The resulting bounding boxes from each set of windows are then added to a heatmap. Below is the heatmap corresponding to each sliding window search on a single frame.

Small Window Search: "Small Sliding Window Result on Heatmap for a Single Frame"

Medium Window Search: "Medium Sliding Window Result on Heatmap for a Single Frame"

Large Window Search: "Large Sliding Window Result on Heatmap for a Single Frame"

The sizes of the windows were chosen relative to the size of the cars in the image due to perspective. The limits for each window were also carefully adjusted. There is some overlap between different window sizes which is intentional. This ensures that the vehicles are indentified in multiple samples and enhances the heatmap. This eventually helps reduce the chance of false positives.

2. Show some examples of test images to demonstrate how your pipeline is working. What did you do to optimize the performance of your classifier?

Ultimately, I searched on two scales using RGB 3-channel HOG features plus spatially binned color and histograms of color in the feature vector, which provided a nice result. Here I will demonstrate and discuss some of the interesting results.

Here we can see that the vehicles are identified as soon as they enter the frame, even if the vehicle is not completely in the frame. This shows the robustness of the model to predict presence of a car based on partial samples.

"Result 1"

We can also see that even with an averaging algorithm in place, the model is surprisingly able to detect cars from the other side of the highway.

"Result 2"

Another interesting fact is that the labeling that is performed on the heatmap and the averaging cause the two cars in proximity of each other to be identified as one object. This might or might not cause an issue for controlling the car depending on if the number of cars in the frame is significant.

"Result 3"

Video Implementation

1. Provide a link to your final video output. Your pipeline should perform reasonably well on the entire project video (somewhat wobbly or unstable bounding boxes are ok as long as you are identifying the vehicles most of the time with minimal false positives.)

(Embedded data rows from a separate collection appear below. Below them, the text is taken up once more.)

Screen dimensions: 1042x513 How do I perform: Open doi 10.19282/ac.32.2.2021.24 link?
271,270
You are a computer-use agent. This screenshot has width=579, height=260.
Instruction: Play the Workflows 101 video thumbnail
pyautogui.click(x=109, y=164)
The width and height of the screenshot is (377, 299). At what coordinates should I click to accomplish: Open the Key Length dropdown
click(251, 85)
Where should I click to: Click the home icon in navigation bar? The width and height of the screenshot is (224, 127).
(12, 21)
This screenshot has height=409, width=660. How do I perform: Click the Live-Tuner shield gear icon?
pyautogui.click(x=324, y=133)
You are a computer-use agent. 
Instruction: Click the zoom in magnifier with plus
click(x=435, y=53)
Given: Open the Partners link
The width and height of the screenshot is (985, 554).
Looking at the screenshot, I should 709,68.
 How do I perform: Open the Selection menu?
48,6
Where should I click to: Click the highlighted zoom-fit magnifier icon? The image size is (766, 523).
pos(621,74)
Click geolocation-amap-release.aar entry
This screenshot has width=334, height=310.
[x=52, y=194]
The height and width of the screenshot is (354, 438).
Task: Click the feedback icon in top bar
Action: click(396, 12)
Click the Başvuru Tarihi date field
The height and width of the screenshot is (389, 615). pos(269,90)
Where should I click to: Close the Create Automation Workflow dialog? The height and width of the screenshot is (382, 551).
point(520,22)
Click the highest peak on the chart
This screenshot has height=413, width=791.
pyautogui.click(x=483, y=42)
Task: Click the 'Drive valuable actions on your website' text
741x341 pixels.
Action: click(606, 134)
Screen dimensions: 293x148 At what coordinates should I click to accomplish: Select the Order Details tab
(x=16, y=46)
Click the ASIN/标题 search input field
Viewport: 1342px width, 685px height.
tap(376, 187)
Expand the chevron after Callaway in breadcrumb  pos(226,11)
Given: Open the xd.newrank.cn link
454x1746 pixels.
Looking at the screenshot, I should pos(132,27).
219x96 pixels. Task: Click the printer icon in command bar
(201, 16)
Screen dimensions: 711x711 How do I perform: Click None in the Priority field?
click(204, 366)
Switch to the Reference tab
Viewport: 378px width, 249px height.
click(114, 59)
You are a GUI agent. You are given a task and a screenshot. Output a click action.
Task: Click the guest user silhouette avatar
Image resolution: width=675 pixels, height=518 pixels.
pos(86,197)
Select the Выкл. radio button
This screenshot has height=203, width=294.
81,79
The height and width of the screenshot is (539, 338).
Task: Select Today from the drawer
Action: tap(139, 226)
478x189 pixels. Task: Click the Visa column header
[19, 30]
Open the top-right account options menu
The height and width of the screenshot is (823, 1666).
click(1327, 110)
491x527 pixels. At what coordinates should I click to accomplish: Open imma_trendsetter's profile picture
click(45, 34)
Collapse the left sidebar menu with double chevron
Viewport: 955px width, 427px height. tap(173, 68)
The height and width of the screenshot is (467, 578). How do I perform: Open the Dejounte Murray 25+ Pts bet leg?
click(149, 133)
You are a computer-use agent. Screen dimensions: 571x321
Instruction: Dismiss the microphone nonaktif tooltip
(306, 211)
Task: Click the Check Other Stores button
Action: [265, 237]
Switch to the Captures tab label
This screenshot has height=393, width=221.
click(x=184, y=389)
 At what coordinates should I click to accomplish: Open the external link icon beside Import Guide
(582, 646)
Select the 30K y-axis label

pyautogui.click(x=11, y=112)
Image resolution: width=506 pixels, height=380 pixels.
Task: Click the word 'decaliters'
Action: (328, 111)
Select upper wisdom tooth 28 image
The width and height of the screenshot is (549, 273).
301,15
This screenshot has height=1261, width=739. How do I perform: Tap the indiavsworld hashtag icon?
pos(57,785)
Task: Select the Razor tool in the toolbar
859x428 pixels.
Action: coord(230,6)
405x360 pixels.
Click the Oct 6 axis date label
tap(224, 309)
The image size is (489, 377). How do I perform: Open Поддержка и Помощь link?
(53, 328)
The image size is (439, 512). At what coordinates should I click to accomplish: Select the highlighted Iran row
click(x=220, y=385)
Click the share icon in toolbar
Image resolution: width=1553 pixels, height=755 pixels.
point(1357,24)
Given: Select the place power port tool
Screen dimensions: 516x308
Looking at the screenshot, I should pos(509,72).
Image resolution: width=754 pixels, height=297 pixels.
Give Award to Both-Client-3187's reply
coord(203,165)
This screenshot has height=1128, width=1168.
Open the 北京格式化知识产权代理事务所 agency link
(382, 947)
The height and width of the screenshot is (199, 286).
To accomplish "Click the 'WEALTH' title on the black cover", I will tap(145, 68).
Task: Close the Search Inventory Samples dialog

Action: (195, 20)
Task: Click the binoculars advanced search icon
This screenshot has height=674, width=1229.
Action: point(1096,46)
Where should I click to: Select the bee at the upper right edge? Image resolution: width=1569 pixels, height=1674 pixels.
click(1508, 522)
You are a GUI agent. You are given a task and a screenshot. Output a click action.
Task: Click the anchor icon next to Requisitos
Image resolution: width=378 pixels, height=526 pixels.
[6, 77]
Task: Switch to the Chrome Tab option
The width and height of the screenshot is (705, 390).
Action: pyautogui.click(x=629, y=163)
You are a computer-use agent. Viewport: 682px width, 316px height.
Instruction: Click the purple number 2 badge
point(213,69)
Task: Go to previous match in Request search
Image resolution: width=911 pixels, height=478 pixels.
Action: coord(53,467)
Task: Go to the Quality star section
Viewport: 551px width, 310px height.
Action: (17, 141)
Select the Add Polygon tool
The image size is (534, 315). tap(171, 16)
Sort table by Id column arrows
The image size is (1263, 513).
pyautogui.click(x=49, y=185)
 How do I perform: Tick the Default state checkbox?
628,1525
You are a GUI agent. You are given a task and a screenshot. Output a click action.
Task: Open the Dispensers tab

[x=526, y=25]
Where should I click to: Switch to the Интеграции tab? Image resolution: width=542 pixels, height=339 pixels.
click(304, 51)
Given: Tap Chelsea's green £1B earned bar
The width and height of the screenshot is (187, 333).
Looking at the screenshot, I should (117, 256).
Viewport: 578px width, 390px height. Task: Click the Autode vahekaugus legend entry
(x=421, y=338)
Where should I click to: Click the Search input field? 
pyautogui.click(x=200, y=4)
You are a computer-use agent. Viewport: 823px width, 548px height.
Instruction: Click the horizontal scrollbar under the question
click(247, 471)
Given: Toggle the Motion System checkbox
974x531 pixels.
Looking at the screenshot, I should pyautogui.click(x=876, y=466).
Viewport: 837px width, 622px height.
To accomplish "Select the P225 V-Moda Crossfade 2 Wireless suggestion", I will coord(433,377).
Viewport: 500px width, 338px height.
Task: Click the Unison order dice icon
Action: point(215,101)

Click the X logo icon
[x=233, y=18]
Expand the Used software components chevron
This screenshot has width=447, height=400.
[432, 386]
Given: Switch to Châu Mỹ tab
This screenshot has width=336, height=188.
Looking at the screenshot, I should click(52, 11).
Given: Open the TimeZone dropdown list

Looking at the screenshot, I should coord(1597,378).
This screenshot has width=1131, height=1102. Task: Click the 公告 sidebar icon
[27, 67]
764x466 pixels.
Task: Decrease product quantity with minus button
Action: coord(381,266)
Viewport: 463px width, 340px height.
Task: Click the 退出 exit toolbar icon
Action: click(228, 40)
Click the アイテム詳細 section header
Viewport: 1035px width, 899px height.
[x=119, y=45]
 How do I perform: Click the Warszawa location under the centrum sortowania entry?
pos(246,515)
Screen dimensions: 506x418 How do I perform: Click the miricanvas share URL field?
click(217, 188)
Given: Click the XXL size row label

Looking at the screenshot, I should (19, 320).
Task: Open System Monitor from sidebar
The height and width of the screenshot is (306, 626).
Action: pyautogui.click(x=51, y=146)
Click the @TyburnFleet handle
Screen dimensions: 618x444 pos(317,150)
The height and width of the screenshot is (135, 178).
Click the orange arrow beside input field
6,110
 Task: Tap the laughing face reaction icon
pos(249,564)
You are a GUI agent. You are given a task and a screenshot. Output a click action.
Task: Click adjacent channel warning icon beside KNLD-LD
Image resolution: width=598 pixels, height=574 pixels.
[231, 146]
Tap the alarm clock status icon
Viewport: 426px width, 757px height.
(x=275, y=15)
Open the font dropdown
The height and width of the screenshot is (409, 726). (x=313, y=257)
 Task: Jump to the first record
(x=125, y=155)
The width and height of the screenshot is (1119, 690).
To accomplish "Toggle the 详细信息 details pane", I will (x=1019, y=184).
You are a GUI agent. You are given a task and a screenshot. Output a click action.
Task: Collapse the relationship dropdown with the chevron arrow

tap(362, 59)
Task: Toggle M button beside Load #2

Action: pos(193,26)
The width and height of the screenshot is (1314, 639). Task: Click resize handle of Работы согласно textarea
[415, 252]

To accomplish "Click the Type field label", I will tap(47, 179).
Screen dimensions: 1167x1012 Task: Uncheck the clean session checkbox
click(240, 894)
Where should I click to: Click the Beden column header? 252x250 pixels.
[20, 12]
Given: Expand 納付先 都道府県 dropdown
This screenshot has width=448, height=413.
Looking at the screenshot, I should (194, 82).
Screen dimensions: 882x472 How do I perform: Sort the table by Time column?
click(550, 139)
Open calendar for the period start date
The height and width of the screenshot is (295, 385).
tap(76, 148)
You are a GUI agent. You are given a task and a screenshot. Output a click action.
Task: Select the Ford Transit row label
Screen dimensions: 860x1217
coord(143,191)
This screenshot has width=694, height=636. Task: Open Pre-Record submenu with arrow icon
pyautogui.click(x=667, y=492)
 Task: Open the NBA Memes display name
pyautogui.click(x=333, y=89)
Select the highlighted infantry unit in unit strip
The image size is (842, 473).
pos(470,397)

Here's a link to my video result

2. Describe how (and identify where in your code) you implemented some kind of filter for false positives and some method for combining overlapping bounding boxes.

I recorded the positions of positive detections in each frame of the video. Over 5 frames, the heatmaps are accumulated to enhance detection of false positives and increase label stability. From the positive detections I created a heatmap and then thresholded that map to identify vehicle positions. I then used scipy.ndimage.measurements.label() to identify individual blobs in the heatmap. I then assumed each blob corresponded to a vehicle. For each blob a center and a radius is calculated. I drew circles using 'cv2.circle()' to cover the area of each blob detected. The radius of the blob can be thought of as the size (or proximity) of the object. The color of the circle is proportional to the radius of the blob, ranging from green (far) to red (close).

In order to further improve false positive rejection and stabalize the final bounding boxes, the heatmaps are accumulated for five consecutive frames. The heatmap is then filtered with a heat threshhold of 12 and then labeled and drawn onto the final image.

The figures below display the heatmap after 1, 2, 3, 4 and 5 frames respectively.

"Accumulative Heatmap after 1 Frame" "Accumulative Heatmap after 2 Frames" "Accumulative Heatmap after 3 Frames" "Accumulative Heatmap after 4 Frames" "Accumulative Heatmap after 5 Frames"


Discussion

1. Briefly discuss any problems / issues you faced in your implementation of this project. Where will your pipeline likely fail? What could you do to make it more robust?

  • The model is capable of recognizing even high speed passing vehicles on the opposing lane. Some filtering might be needed to fix the issue.
  • The pipeline is extremely slow and definitely not fit for realtime analysis. One idea to improve the pipeline would be to start sliding windows around the windows from the last frame to avoid the need to search the whole frame.
  • RGB is not an ideal feature to base the model on. I did experiment with other color spaces and HOG channels but RGB proved to be the most successful. More experiment is needed to find a better colorspace.